The steps of this project are as following:
- Step 1: Distortion correction using a calculated camera calibration matrix and distortion coefficients
- Step 2: Perspective transform to warp the image to a birds eye view perspective of the lane lines
- Step 3: Color thresholds to create a binary image which isolates the pixels of lane lines
- Step 4: Identify lane lines and fit polynomials to boundaries
- Step 5: Compute radis of curvature and vehicle position from center
- Step 6: Warp the detected lanes back to the original image
- Step 7: Display lane lines and estimation of curvature and vehicle position
Use findChessboardCorners
and drawChessboardCorners
to identify the locations of corners on pictures of a chessboard of various angles.

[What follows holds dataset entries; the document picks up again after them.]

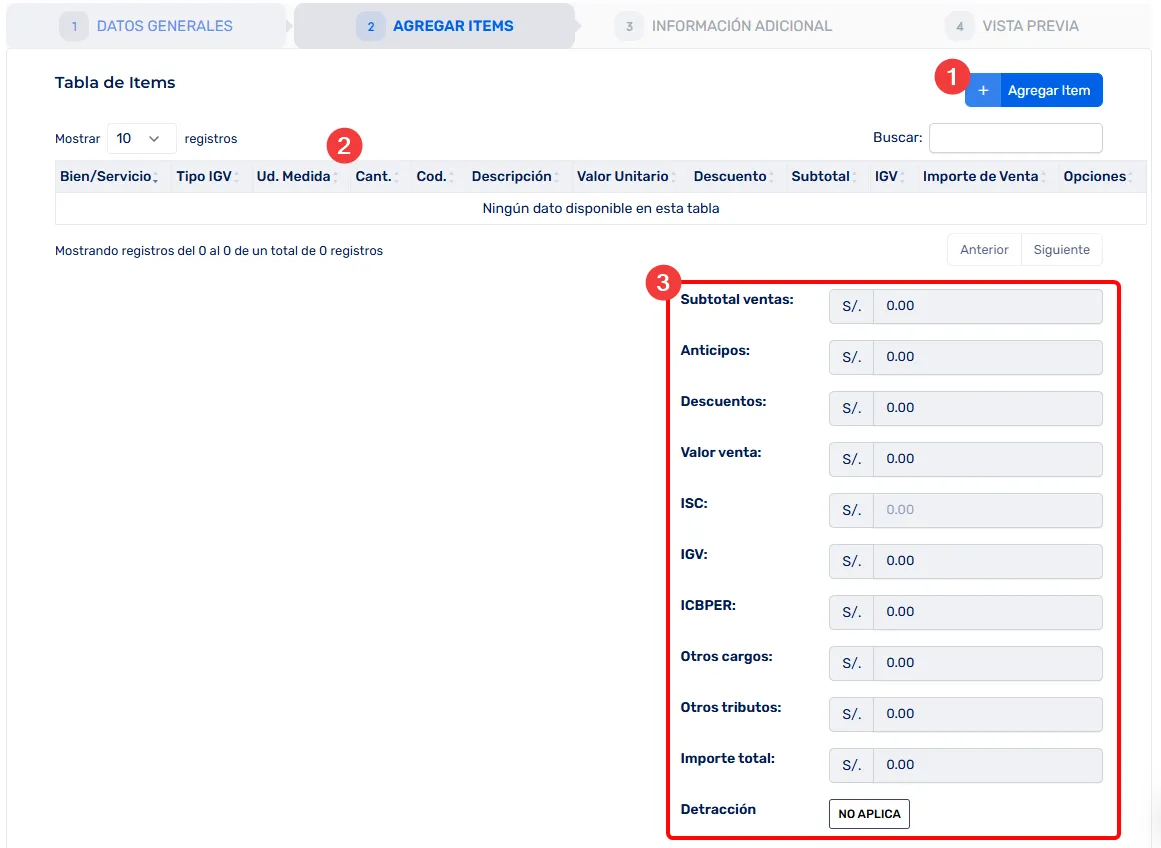Image resolution: width=1161 pixels, height=848 pixels.
Task: Type in the Buscar search field
Action: pos(1015,139)
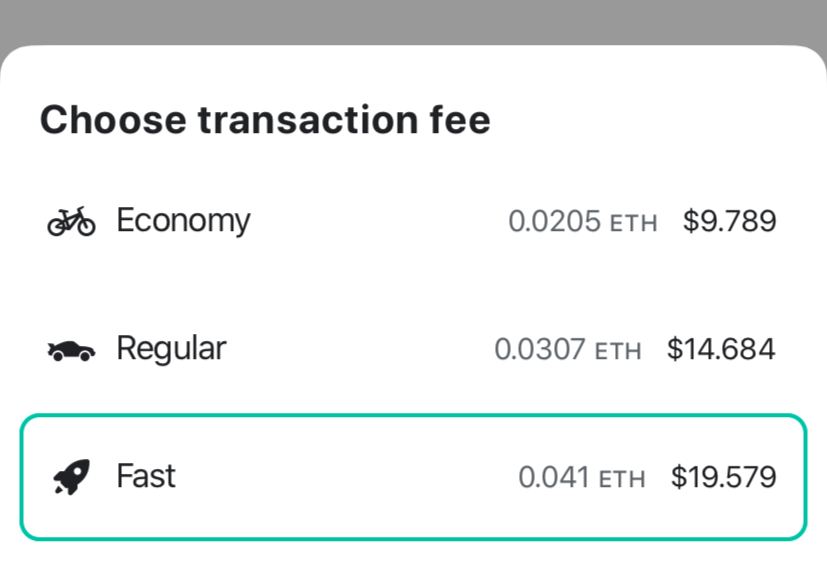The height and width of the screenshot is (566, 827).
Task: Click the 0.041 Fast fee number
Action: click(553, 478)
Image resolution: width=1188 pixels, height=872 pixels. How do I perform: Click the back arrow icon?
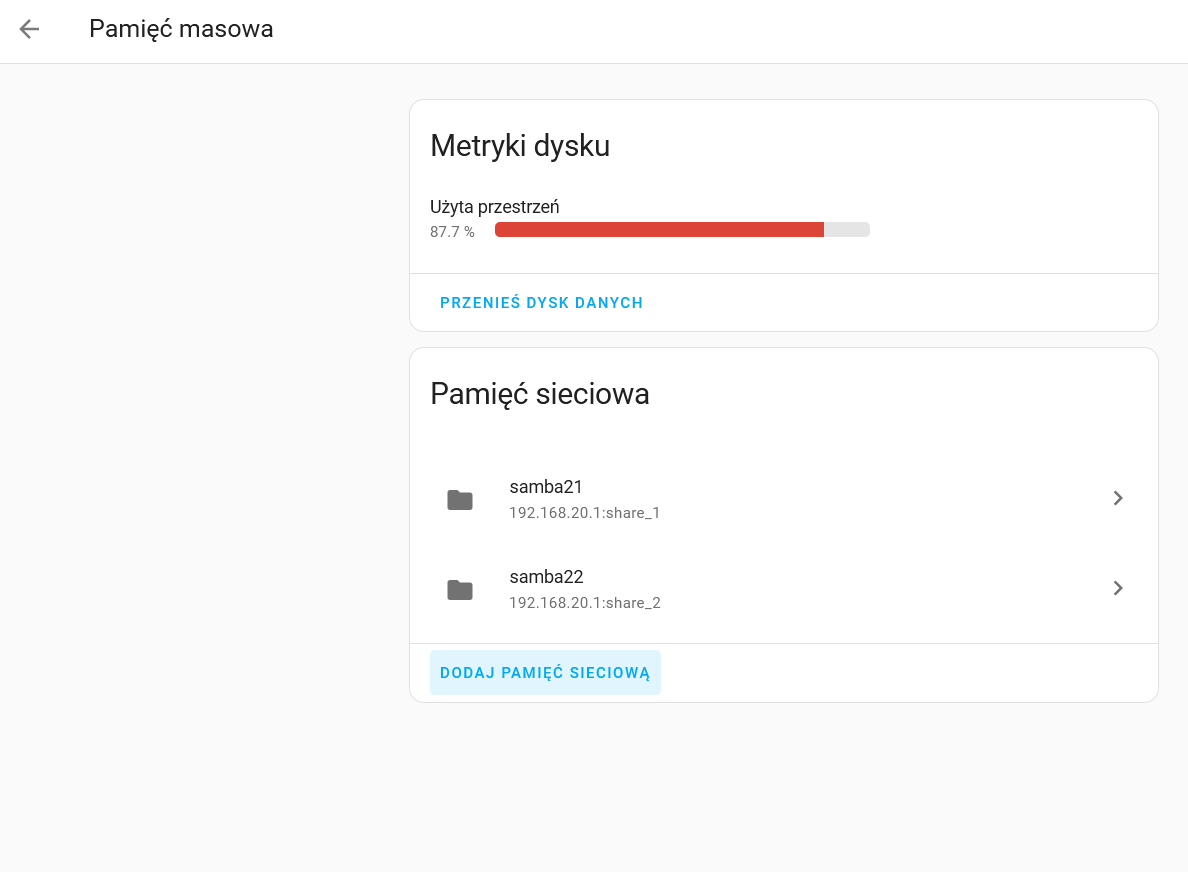(29, 29)
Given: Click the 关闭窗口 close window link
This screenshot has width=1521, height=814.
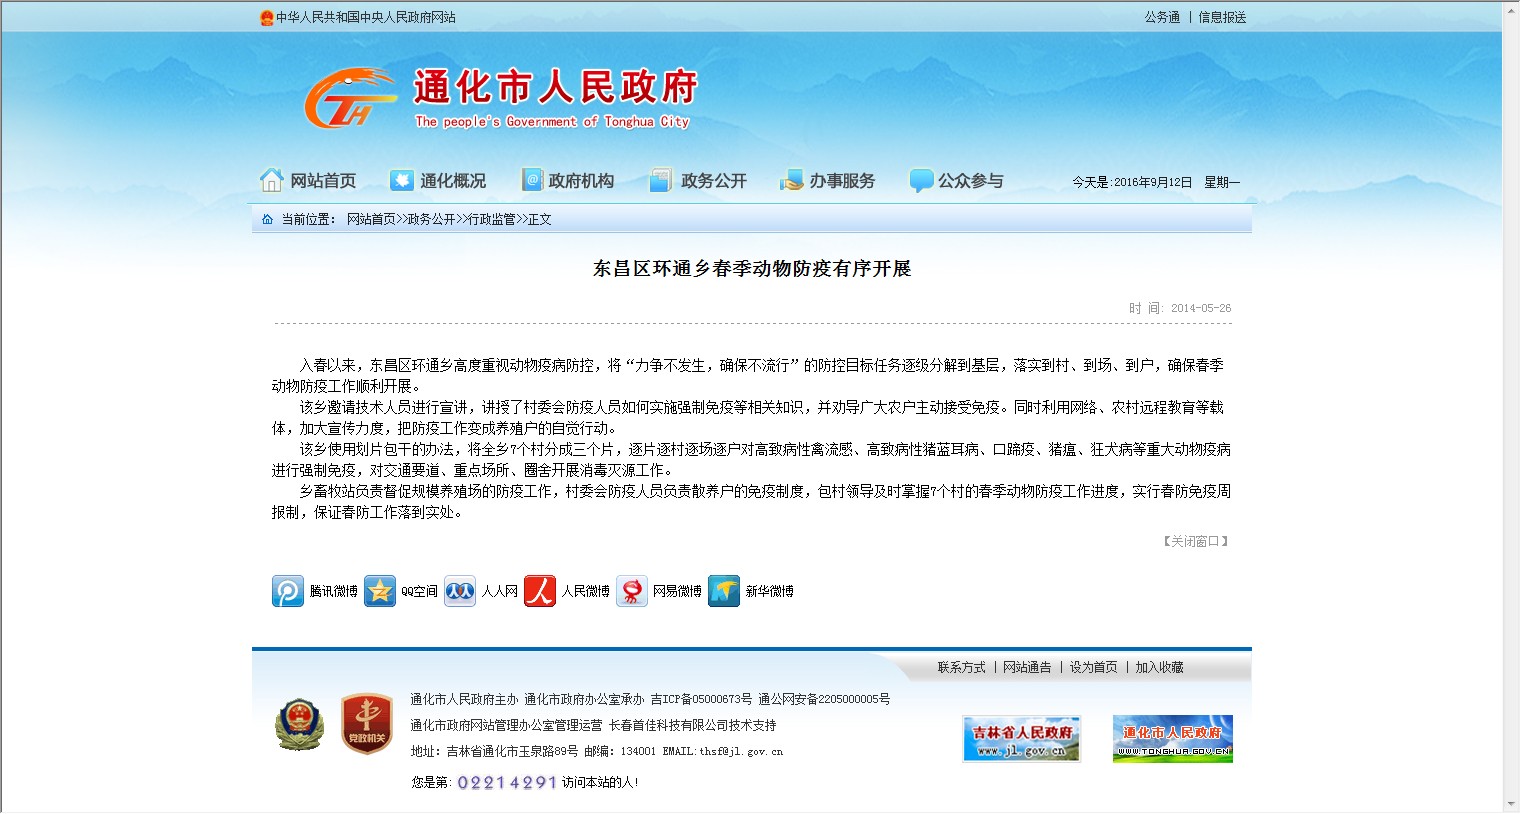Looking at the screenshot, I should [x=1195, y=541].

I wrote cal_undistort() function to distort the image, which uses OpenCV function calibrateCamera
to compute the camera calibration matrix and distortion coefficients, given locations of the chessboard corners, then uses OpenCV function undistort
to remove distortion from images, given the calibration matrix and distortion coefficients.
The goal of this step is to transform the undistorted image to a "birds eye view" of the road. I wrote the transform() function in which the OpenCV functions getPerspectiveTransform
and warpPerspective
are used to take four source points on the undistorted image and map them to four destination points on the warped image. The source and destination points were selected manually by visualizing the locations of the lane lines on various test images.
The function threshold() is defined to convert the warped image to different color spaces and create binary thresholded images which try to focus on detecting the lane lines. Specifically, I use the following combined color channels and thresholds to identify the lane lines:
The B channel from the Lab color space, with threshold of (150,215), which identifies yellow lines well but ignores white ones. The L Channel from the LUV color space with threshold of (210,255), which identifies white lines well but ignores yellow ones.
- Identify peaks in the histogram to determine location of lane lines.
- Identify all non zero pixels close to histogram peaks using
numpy.nonzero()
. - Fit a polynomial to lanes using
numpy.polyfit()
.
I wrote a function curvature(left_fit,right_fit) to calculate the raidus of curvature, which basically followed the course codes as follows:
ym_per_pix = 30./720 # meters per pixel in y dimension
xm_per_pix = 3.7/700 # meteres per pixel in x dimension
left_fit_cr = np.polyfit(lefty*ym_per_pix, leftx*xm_per_pix, 2)
right_fit_cr = np.polyfit(righty*ym_per_pix, rightx*xm_per_pix, 2)
left_curverad = ((1 + (2*left_fit_cr[0]*np.max(lefty) + left_fit_cr[1])**2)**1.5) / np.absolute(2*left_fit_cr[0])
right_curverad = ((1 + (2*right_fit_cr[0]*np.max(lefty) + right_fit_cr[1])**2)**1.5) / np.absolute(2*right_fit_cr[0])
I wrote a function distance(left_fit,right_fit) to calculate the postion.
- Calculat get the midpoint of the lane
mid_lane = (left_fitx[0]+right_fitx[0])/2
- Calculat the distance from center:
distance=abs((mid_image - mid_lane)*xm_per_pix)
- Also multiplying the number of pixels by
xm_per_pix=3.7/700
.
Step 7: Output visual display of the lane boundaries and numerical estimation of lane curvature and vehicle position.
Plot the polynomials on to the warped image, fill the space in-between to highlight the lane. Use perspective trasform again to warp the image from birds eye back to original perspective. Lastly print the distance and radius of curvature to the annotated image. The actual codes are inside the process_frame() function.
The video processing pipeline is basically a repetation of step 7 from frame to frame, contained in process_frame() function. To make the output smooth, I averaged the coefficients of the polynomials for each lane line among 10 frames. Specifically, Line class is defined and instances for both the left and right lane lines are created to store necessary attributes. The pipeline also searches in a nearby region for previously found lane lines and searches the entire image (blind sliding windows) if no previous lines were found.
The original video can be accessed here:
The project video: https://drive.google.com/open?id=0B8g4mCBBmkoaajFKdTVaalZxNms
The challenge video: https://drive.google.com/open?id=0B8g4mCBBmkoaeVRfeVlpNTJtS3M
This is by far the most complicated project in the program, it deals with a lot of programming details and trying to modularize my codes seems to be painful, which makes it a little difficult to debug. Further work could be done for decoupling the codes in the future.
This project pipeline has a relatively robust performance on both the normal and challenge videos. It is also capable of dealing with shadows in the second video. However, it does not perform very well on the even harder video, the filled lane jittered severely as the brightness is quite high on most of the images, which implies that the choosing of color space and other theresholding parameters should be more robust in order to deal with various brightness/weather conditions.